Example 2: A bigger map, where the flux recovery is much greater when delining, but the background levels are also higher.
Delining and the Cleaning process
One item I forgot to mention last night was the effects of lines/delining on PCA subtraction. These should be the primary effects on the final map for all epochs except 2010, in which case the primary effect SHOULD be to reduce substantial noise. In the examples below, there are PSDs of whole timestreams (left) and example timestreams from single scans (right). The first thing to note is that the delined timestreams still have correlated components in the line region, but they are suppressed - their amplitudes, and therefore their sort order in the PCA removal scheme, are changed. Since PCA cleaning is by its nature adaptive (the number of components remains fixed, but the order changes), these effects can be significant and dangerous. If the line noise is more correlated, a PCA component will be dedicated to removing it instead of atmospheric signal. Below are examples from l089 (epoch 0709) first. These have less correlated line noise and are more typical of BGPS observations. The first PCA component, the average, does not change much with PCA cleaning. However it is clear that the second component changes substantially, from large-amplitude high-frequency noise to small-amplitude variations that are very likely to describe atmosphere.

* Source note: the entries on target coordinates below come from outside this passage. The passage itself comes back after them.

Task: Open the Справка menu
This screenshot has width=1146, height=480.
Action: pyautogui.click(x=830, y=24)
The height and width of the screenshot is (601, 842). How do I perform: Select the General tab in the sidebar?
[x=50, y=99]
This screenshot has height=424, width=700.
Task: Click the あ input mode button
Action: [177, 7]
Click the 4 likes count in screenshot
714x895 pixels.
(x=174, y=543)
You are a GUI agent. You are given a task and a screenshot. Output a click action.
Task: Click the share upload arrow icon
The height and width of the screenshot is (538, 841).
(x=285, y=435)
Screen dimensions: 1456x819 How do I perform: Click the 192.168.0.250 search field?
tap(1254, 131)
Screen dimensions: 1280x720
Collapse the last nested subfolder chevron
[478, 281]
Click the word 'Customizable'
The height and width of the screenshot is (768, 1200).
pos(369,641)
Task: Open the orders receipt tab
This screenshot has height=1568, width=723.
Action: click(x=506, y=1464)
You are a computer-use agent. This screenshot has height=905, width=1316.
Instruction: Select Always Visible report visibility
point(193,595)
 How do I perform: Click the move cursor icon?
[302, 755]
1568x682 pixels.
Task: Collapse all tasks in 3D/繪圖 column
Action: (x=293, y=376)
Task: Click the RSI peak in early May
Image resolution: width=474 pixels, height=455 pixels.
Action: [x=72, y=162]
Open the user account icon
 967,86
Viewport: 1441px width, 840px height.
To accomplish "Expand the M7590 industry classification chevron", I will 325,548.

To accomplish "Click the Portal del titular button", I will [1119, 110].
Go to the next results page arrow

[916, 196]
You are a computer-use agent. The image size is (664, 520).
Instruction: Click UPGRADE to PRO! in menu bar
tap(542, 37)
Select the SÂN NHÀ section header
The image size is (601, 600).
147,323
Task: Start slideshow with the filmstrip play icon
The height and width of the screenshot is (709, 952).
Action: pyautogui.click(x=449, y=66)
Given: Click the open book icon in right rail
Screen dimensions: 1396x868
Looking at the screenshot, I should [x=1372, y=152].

Example 1 - Zeroing out the lines:
Example 2 - Fitting and removing the lines:
Example 3 - Suppressing the lines with a non-fitted Gaussian:
The next examples are from December 2010 observations of Uranus. In this case, the correlated noise component is clearly dominant.
Zeroing lines:
Fitted lines:
Non-fitted gaussian suppression:
Finally, these two are demonstrations of what you might expect to see for a purely noiseless images of a planet (it was constructed from a PSF). PCA is first:
A single bolometer's timestream and PSD:
Delining
Delining refers to the process of removing electronic noise that is aliased to particular frequencies by the discrete sampling of the data. Typical electronic noise is at 60 Hz with some width. It gets aliased to these frequencies: linefreqs = [10.05+findgen(10)*1.2,10.05-((findgen(7)+1))*1.2] The 10.05 Hz and 20.10 Hz are the worst in most cases, and they are wider. For the above lines, we "remove" a bandwidth of 0.09 Hz by averaging over the neighboring 0.5 Hz on either side. For the wider lines, we remove 0.5 Hz by averaging over the neighboring 1.5 Hz on either side. There are a few new things about the delining process that did not exist in James' old version:
- The wide-band lines are removed
- A check is performed before removing the lines - they are only removed if the line region mean is 2-sigma above the average region (as computed via median and mad)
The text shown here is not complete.